_Extracted information_:
=== Section Start ===
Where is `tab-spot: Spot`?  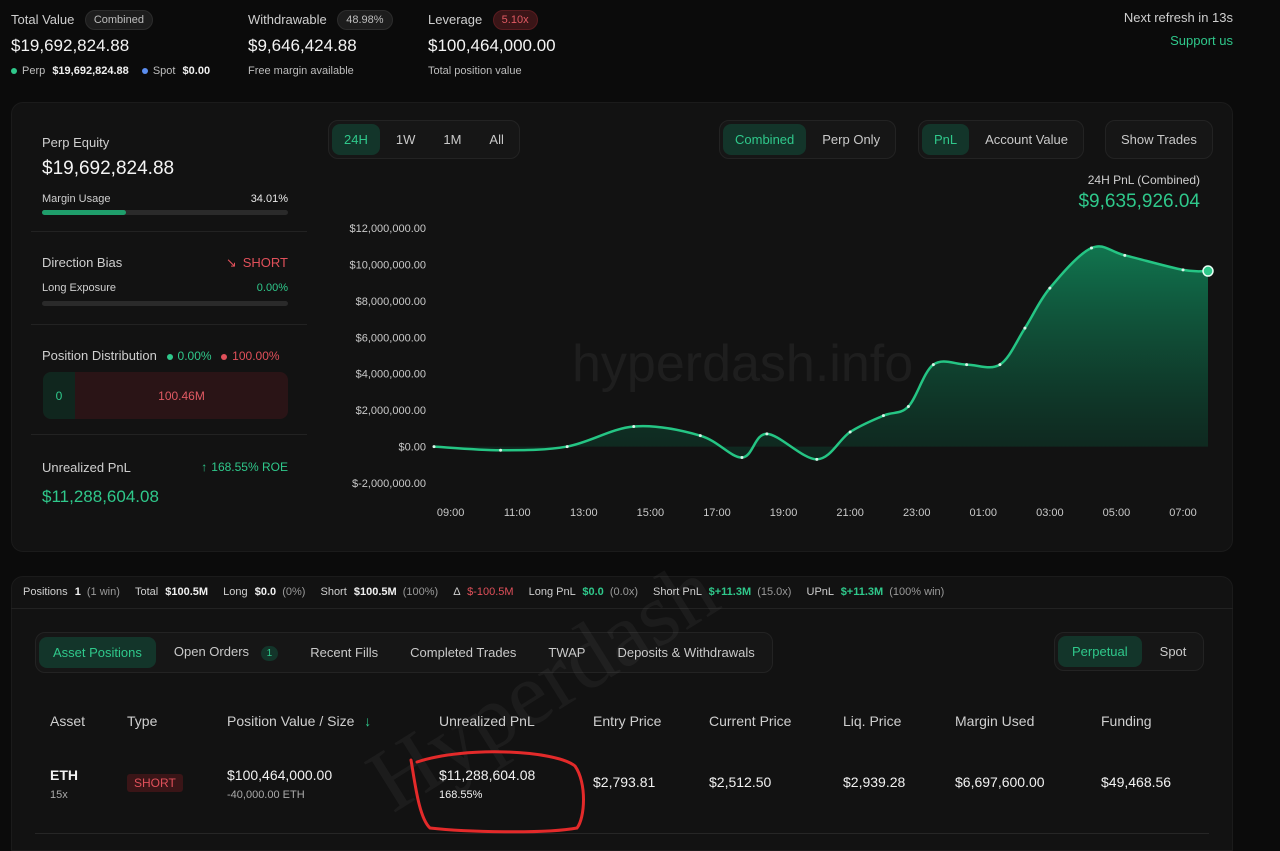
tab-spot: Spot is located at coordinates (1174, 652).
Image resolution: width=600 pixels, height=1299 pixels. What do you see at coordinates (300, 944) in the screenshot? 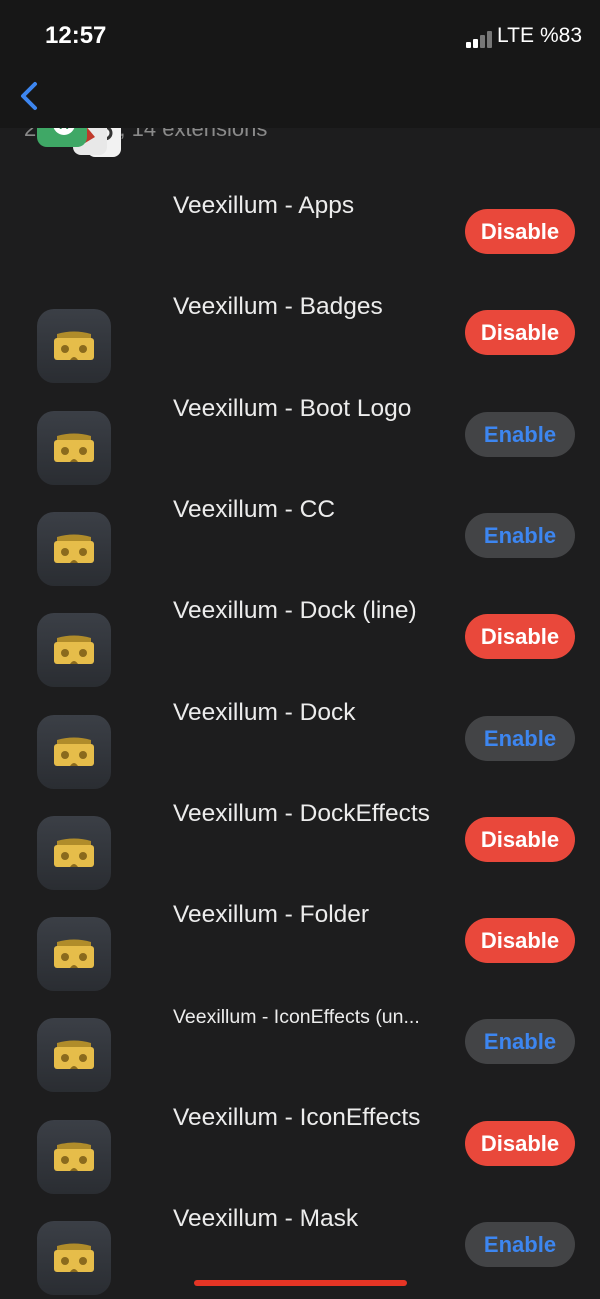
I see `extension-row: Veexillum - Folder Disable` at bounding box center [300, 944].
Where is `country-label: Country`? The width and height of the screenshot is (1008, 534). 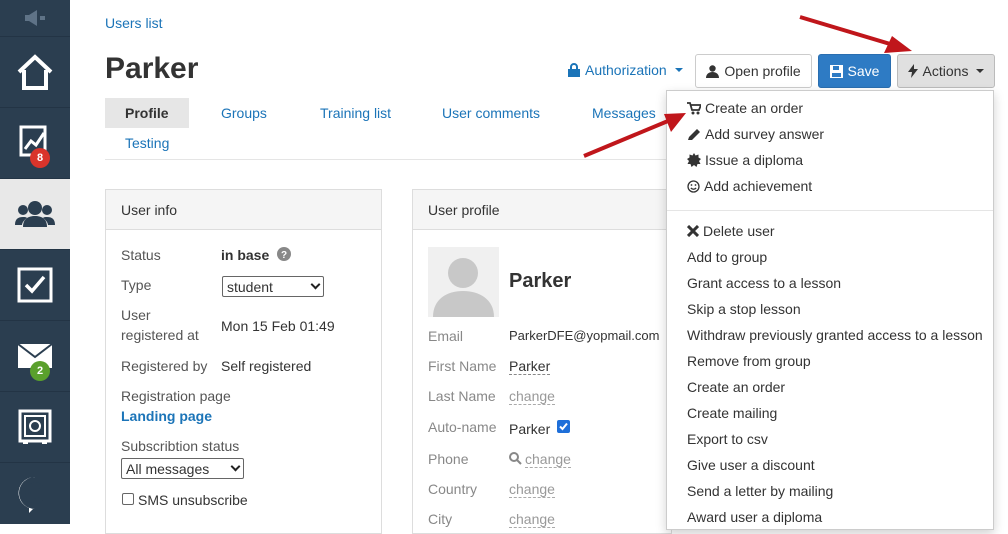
=== Section End ===
=== Section Start ===
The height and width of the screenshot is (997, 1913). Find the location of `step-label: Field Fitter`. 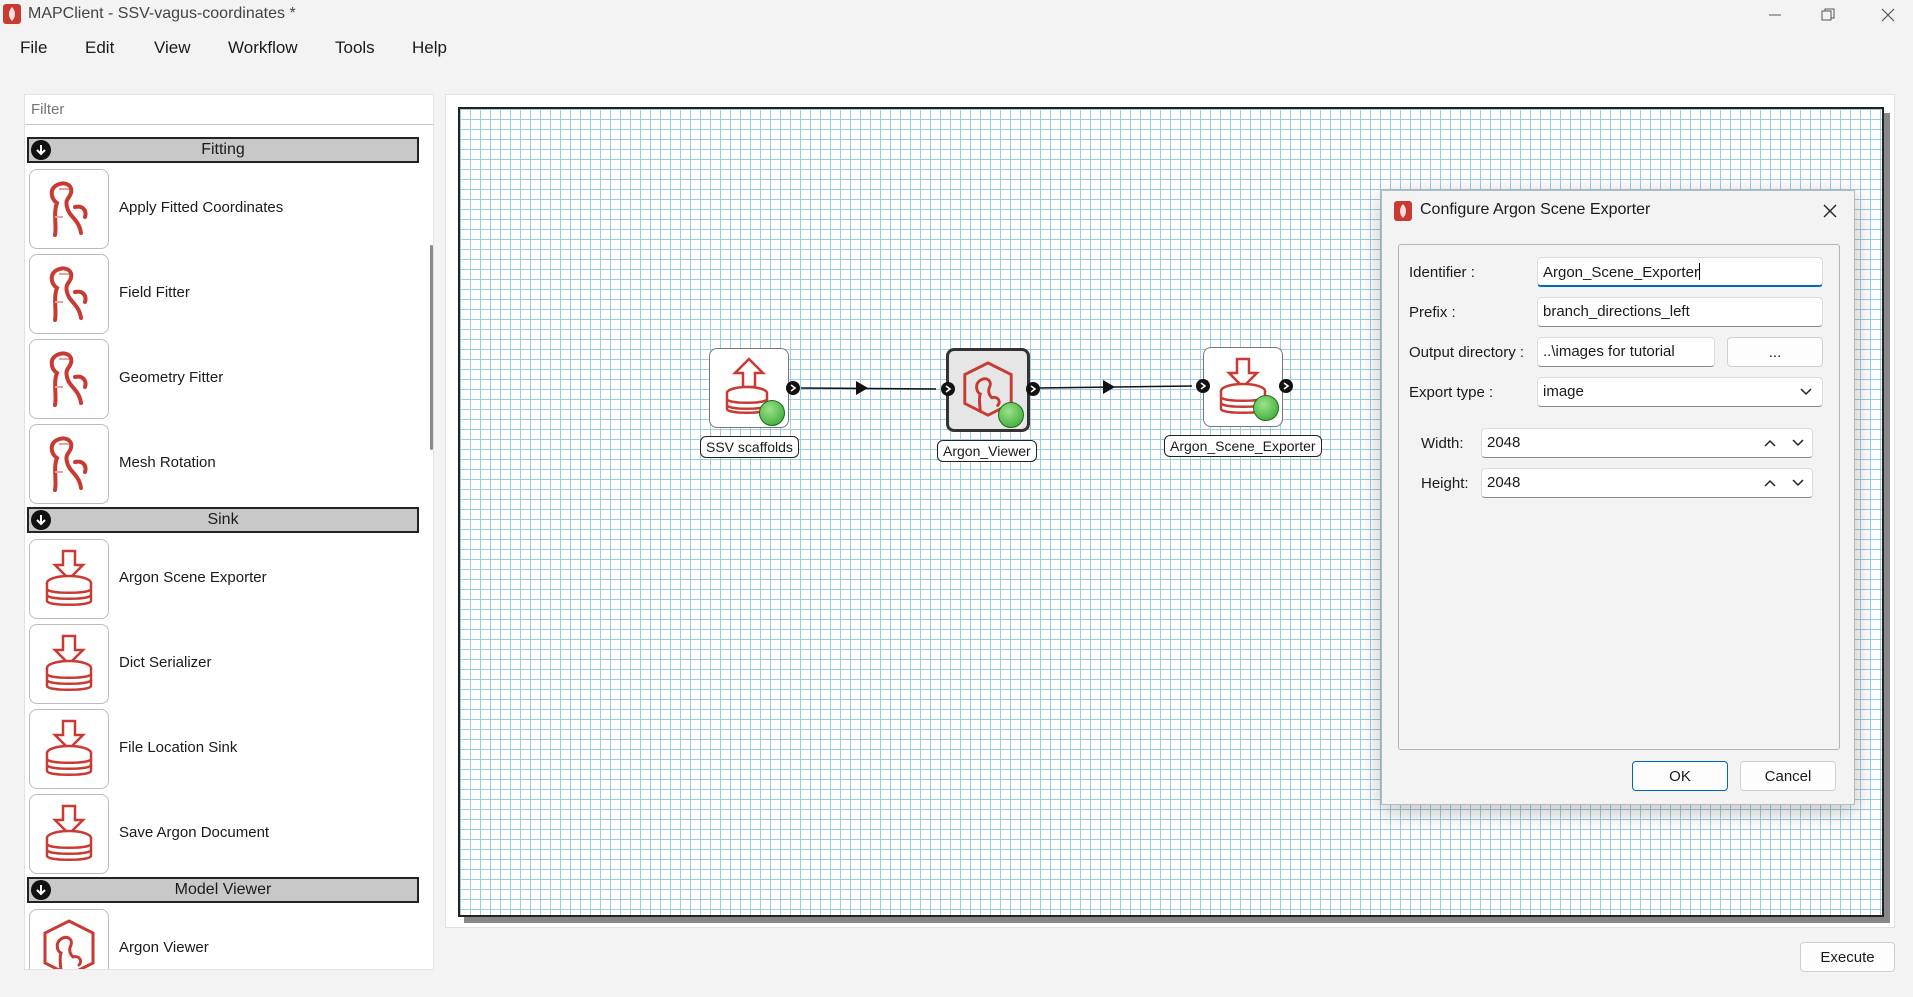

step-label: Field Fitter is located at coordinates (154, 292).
=== Section End ===
=== Section Start ===
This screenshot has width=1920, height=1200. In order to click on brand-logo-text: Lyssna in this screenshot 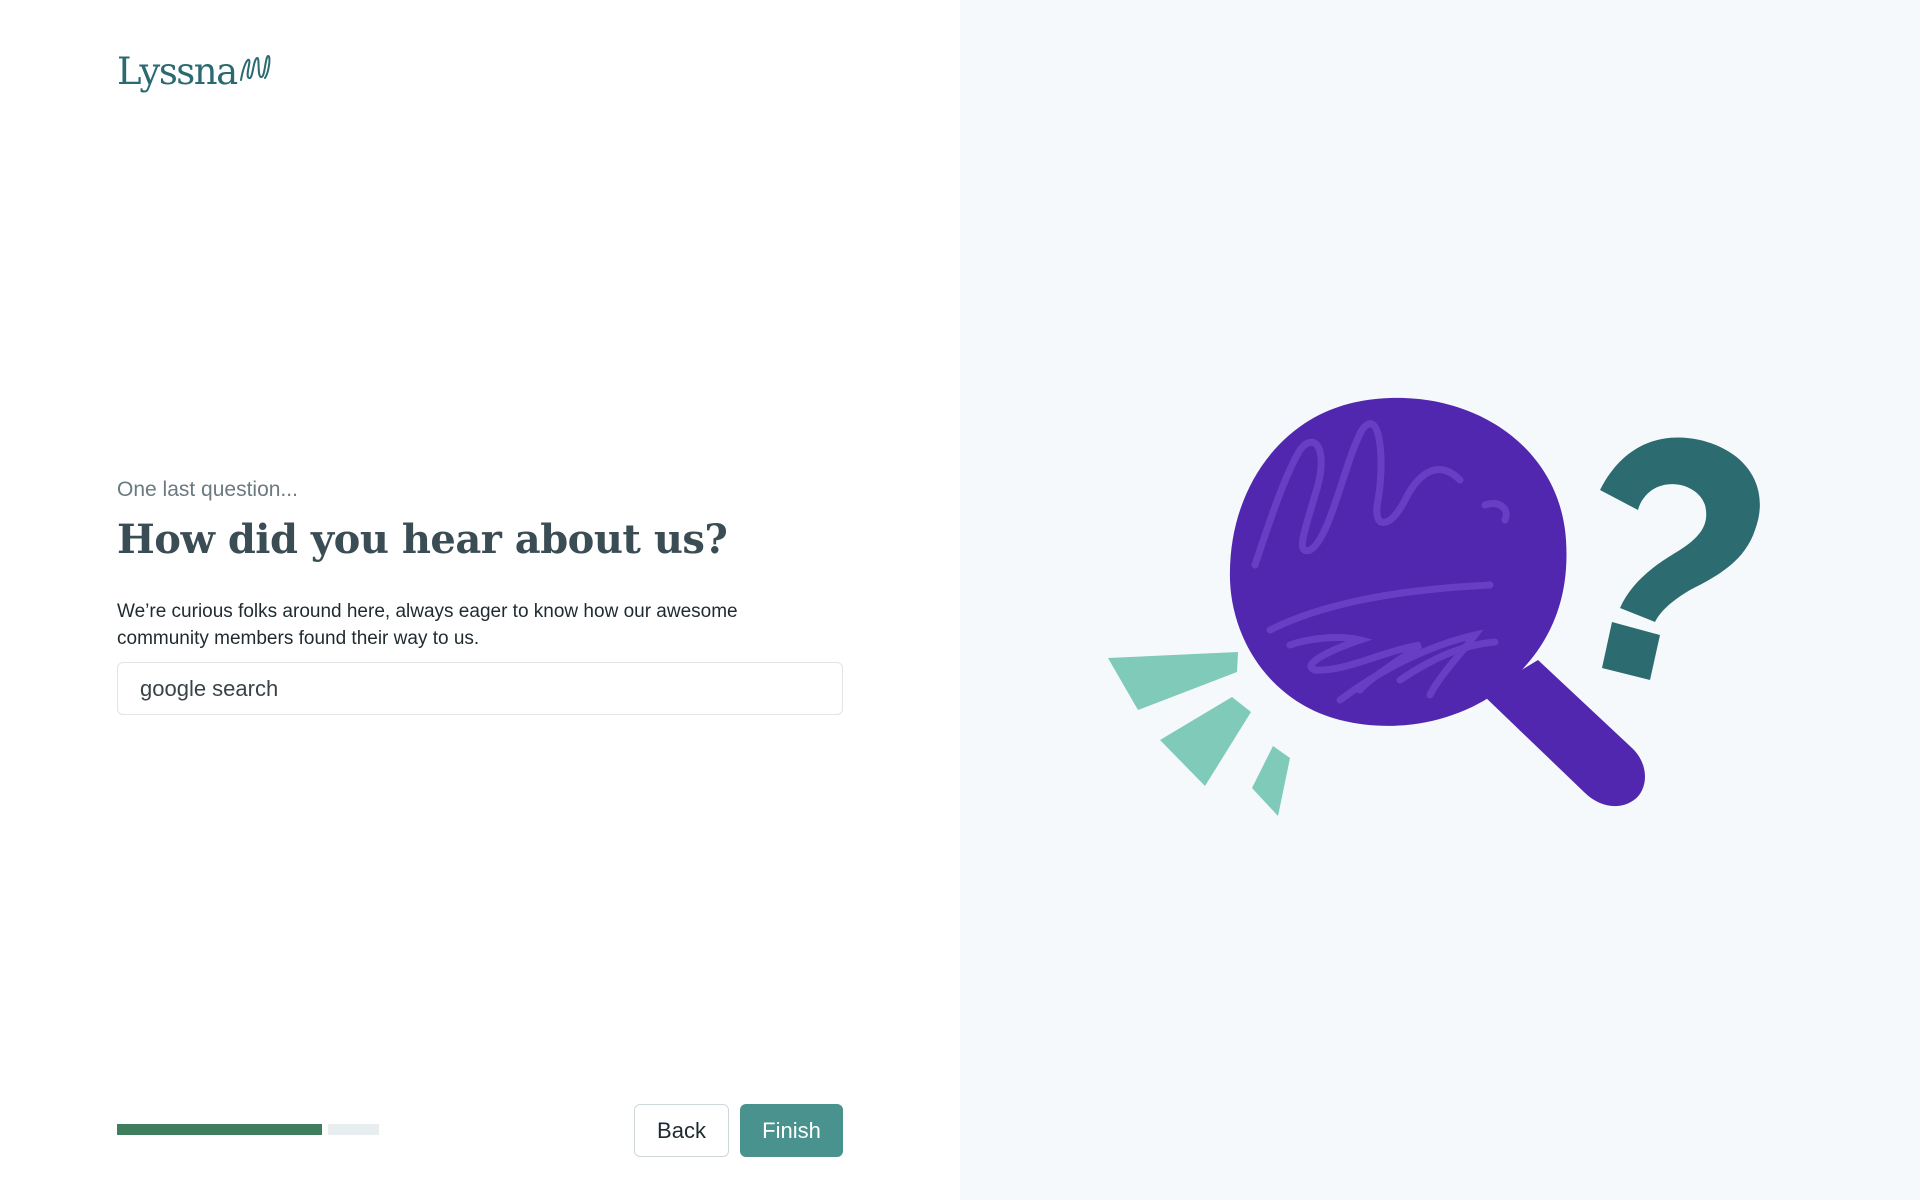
=== Section End ===
_Assignment_: Copy out the items starting with the line that has "The height and" and ending after the line that has "step-label: Field Fitter is". Leave the pictures out of your answer.

_Completed task_:
The height and width of the screenshot is (997, 1913). Find the location of `step-label: Field Fitter`. 

step-label: Field Fitter is located at coordinates (154, 292).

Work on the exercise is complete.